In the realm of veterinary medicine, diagnosing diverse diseases with overlapping symptoms poses challenges for practitioners. The absence of robust data management systems further complicates accurate and timely diagnoses, hindering the tracking of patients' histories. To address this, a project aimed to develop a prototype, ClinicPaws, focusing on improving the diagnostic process for veterinarians.

The prototype seeks to alleviate the complexities by identifying pain points in the diagnostic journey and providing a user-friendly platform for accessing and reflecting on animal data. The project incorporates machine learning models to enhance diagnostic accuracy, particularly focusing on fungal diseases due to their unique challenges. Through an iterative approach based on user feedback, the platform integrates essential functionalities and undergoes multiple iterations to ensure user satisfaction. The primary objectives include exploring diagnostic pain points, developing a user-friendly platform, integrating machine learning models, and aligning development with user feedback. The ultimate goal is to enhance veterinary practice, addressing the challenges of time-consuming, costly, and emotionally draining diagnostic processes. A comprehensive usability assessment of ClinicPaws evaluates its design, focusing on user experience and the practical application of machine learning in a veterinary context.

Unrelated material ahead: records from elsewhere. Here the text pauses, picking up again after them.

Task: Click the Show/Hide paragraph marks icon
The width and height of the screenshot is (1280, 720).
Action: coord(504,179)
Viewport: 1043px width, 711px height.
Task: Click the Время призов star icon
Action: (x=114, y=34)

A video demo is provided in the repository with the name demo_video.mp4.

How to run this application:

You need the following requirements to run on your machine:
npm install -g electron
npm install exceljs
npm install chart.js
npm install --global yarn
yarn add pdf-parse
npm install multer

Also, you need the following python packages:
pip install numpy
pip install pandas=1.5.3
pip install xlrd
pip install openpyxl
pip install scikit-learn=1.2.1

Then, to start the application, run in your terminal:
npm start

About the Machine learning part:

The machine learning model is saved in ml_model/model.pickle and the new predictions are run in ml_model/predict_model.py

The code for the analysis and preprocessing of the used dataset Fungus_diseases_dataset.xlsx, the iterative training and testing on different models and the training of the final selected model scripts are in the folder ml_model/train_model.

About

This prototype seeks to alleviate the complexities by identifying pain points in the diagnostic journey and providing a user-friendly platform for managing animal data. This project incorporates machine learning models to enhance diagnostic accuracy, focusing on fungal diseases.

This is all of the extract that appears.